*EXCERPT TO READ*.
────────

Module 09 - Chapter 02

Load Balancing & ASG

Distributing traffic and automating server management.

Load Balancing Basics

Context

As your app grows, you need to autoscale your app if traffic increases or decreases.

This requires two things:

Increasing/Decreasing Compute (Servers)
Distributing Traffic (Load Balancer)

When you scale horizontally, you need a "Traffic Cop" to distribute requests evenly across your servers. This is the Load Balancer.

Client Requests

Load Balancer (e.g., Nginx, AWS ALB)

Server A
Active

Server B
Active

Server C
Active

Common Algorithms

Round Robin: go down the list one by one (A, then B, then C, then A...).
Least Connections: send to the server with the fewest active users.
IP Hash: always send the same user to the same server (Sticky Sessions).

Manual vs. Auto Scaling

Manual Load Balancer

You configure Nginx with a static list of IPs.

upstream backend {
server 10.0.0.1;
server 10.0.0.2;
}

✗ If traffic spikes, you must manually launch a server and edit Nginx conf.
✗ If a server dies, Nginx keeps trying to send traffic until you remove it.

AWS Auto Scaling Group (ASG)

A "Group" that manages the list of servers for you.

✔Health Checks: Automatically kills dead servers and spawns new ones.
✔Dynamic Registry: The Load Balancer talks to the ASG to know which IPs are valid right now. No config edits needed.

AWS ASG Architecture

Load Balancer

Auto Scaling Group

22.11.22.23

:3000

22.11.22.24

:3000

22.11.22.25

:3000

22.11.22.26

:3000

Note

Usage of Sticky Sessions (WebSockets) requires careful LB config!

Essentials: Cloud Terminology

Before we build an autoscaling group, we need to understand the AWS components that make it possible.

EC2

Elastic Compute Cloud. Just a virtual computer (Server).

Image (AMI)

────────

(Dataset rows)
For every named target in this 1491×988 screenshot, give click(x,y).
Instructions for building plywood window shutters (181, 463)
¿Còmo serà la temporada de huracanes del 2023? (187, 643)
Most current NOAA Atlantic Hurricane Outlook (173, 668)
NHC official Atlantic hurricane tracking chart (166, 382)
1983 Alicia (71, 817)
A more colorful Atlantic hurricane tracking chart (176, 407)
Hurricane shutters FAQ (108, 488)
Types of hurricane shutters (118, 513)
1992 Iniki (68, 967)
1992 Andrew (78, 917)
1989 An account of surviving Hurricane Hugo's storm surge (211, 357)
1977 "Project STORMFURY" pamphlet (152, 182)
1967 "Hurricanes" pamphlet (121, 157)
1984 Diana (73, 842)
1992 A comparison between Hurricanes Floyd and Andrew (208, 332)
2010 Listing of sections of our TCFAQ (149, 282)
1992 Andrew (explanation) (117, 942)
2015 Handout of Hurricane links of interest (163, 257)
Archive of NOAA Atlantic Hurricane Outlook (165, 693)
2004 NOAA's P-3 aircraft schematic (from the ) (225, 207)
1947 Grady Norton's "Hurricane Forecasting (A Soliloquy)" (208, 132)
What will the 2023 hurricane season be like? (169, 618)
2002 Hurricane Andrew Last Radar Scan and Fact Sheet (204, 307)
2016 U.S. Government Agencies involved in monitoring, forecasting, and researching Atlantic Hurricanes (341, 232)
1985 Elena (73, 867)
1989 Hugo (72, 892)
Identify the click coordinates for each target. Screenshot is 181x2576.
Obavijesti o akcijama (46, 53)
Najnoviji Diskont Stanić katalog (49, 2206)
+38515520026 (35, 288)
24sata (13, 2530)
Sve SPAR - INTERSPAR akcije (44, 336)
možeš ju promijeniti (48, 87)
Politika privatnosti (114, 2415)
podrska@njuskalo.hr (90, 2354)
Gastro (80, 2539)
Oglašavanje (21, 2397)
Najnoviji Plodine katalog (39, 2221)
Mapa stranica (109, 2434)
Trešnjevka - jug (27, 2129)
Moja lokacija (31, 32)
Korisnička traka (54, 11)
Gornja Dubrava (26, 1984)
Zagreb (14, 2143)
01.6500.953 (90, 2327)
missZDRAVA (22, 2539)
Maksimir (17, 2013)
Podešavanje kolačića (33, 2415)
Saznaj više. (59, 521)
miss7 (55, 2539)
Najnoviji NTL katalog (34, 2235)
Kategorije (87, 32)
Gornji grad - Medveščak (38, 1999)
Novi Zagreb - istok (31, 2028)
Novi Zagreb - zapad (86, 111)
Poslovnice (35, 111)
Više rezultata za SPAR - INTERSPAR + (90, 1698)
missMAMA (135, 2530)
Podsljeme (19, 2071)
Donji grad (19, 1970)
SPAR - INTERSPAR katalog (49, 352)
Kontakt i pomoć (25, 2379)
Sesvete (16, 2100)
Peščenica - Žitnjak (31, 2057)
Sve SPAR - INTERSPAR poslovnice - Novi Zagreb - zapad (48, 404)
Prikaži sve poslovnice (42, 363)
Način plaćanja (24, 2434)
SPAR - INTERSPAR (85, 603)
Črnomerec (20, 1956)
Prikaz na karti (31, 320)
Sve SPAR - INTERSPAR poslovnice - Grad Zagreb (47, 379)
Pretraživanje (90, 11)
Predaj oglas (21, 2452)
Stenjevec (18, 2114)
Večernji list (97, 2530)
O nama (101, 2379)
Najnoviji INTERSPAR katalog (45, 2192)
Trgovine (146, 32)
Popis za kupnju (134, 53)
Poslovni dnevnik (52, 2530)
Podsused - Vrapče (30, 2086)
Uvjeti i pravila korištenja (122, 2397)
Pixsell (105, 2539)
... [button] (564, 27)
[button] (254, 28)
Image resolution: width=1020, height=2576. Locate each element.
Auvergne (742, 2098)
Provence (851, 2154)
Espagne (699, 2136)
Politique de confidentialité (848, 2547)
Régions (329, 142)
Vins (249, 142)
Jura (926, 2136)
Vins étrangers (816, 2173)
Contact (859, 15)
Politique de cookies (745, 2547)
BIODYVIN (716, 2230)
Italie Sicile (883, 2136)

────────

According to the page on load balancing and ASG, why does an AWS Auto Scaling Group need no config edits when servers are added or removed?

The load balancer talks to the Auto Scaling Group to find out which IPs are valid right now. With a manual Nginx setup, by contrast, the servers are a static list of IPs that you have to edit yourself.